■ WORK INSTRUCTION ■
The answer must consist of every line in the records that contains the word "beside".

■ Stored entries ■
#####
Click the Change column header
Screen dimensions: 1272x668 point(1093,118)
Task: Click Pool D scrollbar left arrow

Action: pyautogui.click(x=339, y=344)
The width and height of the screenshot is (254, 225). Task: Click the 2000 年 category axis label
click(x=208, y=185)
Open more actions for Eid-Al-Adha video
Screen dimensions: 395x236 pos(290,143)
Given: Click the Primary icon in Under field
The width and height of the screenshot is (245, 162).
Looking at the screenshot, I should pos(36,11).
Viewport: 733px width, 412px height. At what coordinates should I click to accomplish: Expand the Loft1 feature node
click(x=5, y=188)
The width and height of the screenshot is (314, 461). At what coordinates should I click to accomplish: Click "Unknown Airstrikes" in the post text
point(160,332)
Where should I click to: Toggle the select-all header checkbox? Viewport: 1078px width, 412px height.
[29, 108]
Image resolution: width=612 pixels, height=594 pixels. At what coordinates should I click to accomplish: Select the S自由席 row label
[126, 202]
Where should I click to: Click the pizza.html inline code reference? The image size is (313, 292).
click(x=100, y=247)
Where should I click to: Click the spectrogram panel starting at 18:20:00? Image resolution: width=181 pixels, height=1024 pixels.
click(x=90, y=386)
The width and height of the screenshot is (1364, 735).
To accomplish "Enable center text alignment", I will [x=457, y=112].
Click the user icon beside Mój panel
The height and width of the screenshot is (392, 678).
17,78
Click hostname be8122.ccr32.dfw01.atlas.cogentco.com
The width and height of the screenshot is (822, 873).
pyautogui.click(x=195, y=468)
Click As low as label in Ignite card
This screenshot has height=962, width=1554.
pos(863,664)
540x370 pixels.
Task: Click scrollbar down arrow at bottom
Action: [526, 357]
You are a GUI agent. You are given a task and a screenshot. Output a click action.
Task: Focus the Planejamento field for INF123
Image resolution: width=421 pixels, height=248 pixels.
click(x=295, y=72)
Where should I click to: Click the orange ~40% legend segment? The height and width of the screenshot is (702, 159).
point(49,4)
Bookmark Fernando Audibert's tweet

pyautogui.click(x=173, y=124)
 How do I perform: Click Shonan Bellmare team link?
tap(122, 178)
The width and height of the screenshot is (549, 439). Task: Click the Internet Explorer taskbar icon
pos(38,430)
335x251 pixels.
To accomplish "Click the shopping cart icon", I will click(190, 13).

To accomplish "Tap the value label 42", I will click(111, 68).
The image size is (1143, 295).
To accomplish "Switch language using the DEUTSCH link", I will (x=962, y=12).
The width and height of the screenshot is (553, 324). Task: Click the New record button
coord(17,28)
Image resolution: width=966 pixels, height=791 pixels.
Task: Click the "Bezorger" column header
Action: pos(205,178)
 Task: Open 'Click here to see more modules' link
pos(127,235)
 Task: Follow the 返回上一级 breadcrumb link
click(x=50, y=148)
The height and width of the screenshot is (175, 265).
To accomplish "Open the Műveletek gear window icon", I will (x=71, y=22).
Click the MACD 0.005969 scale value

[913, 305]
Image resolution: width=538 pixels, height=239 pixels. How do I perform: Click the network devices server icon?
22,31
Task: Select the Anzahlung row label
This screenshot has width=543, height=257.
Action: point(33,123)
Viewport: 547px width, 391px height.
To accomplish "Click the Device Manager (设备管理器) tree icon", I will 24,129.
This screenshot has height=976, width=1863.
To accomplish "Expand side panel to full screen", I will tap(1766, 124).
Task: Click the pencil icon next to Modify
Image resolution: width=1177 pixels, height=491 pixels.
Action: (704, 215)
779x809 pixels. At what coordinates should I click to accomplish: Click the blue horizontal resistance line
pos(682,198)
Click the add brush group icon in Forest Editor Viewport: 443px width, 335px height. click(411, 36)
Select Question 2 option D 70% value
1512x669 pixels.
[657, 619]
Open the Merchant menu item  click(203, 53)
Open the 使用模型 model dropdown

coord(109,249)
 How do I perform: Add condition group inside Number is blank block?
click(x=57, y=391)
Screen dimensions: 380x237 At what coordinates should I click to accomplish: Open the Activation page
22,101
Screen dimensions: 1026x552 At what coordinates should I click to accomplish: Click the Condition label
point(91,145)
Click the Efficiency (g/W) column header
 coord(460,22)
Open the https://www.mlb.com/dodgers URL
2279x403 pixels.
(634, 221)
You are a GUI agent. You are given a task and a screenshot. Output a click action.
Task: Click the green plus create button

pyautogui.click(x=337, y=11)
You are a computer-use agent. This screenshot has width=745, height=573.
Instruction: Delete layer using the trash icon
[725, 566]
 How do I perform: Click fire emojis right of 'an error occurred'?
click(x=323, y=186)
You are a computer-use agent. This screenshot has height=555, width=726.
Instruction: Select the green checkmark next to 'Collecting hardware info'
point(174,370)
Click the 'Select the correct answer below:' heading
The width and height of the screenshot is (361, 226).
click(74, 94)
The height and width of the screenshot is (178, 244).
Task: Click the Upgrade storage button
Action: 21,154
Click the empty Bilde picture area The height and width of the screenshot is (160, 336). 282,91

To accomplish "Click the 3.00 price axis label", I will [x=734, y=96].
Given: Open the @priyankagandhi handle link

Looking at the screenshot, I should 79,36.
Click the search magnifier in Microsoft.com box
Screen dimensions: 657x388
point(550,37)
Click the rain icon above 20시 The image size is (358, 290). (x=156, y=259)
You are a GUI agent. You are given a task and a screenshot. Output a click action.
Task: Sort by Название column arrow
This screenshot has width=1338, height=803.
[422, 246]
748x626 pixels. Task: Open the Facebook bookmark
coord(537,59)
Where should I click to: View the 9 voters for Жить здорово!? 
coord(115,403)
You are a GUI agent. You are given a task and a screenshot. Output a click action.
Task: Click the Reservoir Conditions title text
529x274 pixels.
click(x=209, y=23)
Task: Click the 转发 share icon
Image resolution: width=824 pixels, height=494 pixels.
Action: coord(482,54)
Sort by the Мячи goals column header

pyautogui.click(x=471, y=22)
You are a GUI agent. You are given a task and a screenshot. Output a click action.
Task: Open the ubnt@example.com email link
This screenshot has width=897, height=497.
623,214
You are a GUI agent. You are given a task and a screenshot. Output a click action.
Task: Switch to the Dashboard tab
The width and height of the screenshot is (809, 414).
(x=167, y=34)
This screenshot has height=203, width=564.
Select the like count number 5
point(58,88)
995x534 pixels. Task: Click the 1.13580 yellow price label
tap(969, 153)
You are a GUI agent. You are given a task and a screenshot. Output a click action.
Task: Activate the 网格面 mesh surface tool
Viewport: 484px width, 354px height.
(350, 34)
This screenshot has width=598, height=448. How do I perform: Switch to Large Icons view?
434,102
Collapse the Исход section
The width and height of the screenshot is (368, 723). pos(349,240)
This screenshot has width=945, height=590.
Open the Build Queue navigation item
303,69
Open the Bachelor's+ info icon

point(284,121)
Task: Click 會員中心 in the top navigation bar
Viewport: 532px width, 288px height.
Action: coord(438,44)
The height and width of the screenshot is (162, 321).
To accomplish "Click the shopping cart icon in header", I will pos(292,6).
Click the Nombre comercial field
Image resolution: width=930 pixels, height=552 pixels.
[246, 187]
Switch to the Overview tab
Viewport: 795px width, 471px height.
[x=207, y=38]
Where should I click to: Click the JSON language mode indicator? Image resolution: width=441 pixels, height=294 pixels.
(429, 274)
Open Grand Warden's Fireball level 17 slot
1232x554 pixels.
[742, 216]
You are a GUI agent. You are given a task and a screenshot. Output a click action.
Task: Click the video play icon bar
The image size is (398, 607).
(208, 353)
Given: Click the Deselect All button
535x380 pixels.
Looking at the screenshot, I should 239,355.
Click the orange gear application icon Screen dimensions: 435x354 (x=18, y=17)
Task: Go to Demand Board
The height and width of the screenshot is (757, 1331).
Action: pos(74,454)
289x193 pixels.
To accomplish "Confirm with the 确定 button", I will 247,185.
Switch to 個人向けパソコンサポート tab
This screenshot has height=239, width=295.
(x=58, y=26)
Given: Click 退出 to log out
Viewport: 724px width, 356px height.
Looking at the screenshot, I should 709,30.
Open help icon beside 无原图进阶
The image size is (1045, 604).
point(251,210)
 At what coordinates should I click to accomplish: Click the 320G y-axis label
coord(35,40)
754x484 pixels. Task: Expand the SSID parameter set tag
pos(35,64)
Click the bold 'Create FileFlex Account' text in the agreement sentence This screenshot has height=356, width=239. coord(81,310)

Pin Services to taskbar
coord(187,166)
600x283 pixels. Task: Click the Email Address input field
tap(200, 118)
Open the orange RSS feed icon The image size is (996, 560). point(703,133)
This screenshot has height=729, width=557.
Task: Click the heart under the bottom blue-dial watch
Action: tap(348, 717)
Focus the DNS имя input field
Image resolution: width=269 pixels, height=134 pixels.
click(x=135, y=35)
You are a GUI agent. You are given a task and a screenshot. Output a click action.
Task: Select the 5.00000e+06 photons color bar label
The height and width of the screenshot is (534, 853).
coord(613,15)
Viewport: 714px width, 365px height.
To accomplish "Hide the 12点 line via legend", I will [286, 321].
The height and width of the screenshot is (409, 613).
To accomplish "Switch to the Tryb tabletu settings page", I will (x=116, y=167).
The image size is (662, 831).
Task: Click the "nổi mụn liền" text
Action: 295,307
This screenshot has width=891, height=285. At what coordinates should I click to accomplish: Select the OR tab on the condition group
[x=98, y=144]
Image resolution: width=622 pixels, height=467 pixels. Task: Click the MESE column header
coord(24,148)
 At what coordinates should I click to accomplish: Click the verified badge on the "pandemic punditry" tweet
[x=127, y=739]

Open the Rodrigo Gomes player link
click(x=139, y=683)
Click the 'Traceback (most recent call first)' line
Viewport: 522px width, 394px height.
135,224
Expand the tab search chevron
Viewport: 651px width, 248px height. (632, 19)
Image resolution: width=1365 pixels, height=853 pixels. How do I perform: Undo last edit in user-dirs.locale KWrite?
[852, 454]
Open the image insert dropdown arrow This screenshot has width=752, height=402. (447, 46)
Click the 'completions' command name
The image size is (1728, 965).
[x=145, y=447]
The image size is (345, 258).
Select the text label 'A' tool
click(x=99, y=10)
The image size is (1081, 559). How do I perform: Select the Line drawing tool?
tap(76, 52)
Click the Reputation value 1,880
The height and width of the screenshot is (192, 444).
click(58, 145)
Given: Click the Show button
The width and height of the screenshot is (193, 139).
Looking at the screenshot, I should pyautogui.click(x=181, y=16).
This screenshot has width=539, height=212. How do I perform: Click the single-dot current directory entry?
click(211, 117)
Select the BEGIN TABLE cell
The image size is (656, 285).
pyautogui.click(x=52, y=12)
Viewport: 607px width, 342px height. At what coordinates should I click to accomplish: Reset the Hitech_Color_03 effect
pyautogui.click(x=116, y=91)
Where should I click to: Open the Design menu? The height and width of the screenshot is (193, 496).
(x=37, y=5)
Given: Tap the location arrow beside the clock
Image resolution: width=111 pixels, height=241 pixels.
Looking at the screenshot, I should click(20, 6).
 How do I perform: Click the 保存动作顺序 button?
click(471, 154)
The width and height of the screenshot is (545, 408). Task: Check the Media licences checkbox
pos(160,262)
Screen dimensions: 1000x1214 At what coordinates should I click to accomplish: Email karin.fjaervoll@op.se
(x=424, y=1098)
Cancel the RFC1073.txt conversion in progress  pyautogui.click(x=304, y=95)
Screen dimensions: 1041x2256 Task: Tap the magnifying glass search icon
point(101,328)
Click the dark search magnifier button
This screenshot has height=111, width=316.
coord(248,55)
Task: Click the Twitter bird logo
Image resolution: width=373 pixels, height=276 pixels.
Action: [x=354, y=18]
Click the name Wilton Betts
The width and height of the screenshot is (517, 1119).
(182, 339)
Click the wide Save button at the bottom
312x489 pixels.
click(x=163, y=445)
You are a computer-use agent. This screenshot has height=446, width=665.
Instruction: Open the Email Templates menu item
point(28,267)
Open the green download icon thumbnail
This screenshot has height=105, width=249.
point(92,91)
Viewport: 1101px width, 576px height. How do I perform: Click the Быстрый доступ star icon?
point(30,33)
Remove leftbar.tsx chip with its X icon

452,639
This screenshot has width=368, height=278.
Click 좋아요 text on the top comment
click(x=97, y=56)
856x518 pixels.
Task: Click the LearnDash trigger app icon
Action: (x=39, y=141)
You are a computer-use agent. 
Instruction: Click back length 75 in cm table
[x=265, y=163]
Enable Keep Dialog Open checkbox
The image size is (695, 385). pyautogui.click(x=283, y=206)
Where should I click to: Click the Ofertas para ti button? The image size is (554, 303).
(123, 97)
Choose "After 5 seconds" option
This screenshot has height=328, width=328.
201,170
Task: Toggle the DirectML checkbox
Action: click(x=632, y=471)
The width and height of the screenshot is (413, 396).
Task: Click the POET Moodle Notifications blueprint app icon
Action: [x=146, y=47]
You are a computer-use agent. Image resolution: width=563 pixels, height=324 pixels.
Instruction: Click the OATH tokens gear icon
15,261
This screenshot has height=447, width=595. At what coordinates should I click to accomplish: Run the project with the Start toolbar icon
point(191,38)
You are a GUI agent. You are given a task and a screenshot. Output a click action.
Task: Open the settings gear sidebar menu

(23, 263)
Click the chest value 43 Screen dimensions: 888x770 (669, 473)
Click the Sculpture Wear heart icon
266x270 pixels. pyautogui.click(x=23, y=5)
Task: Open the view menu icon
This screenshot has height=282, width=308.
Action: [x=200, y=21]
#####
■ EXERCISE OUTPUT ■
Click the user icon beside Mój panel
Open help icon beside 无原图进阶
Given: Tap the location arrow beside the clock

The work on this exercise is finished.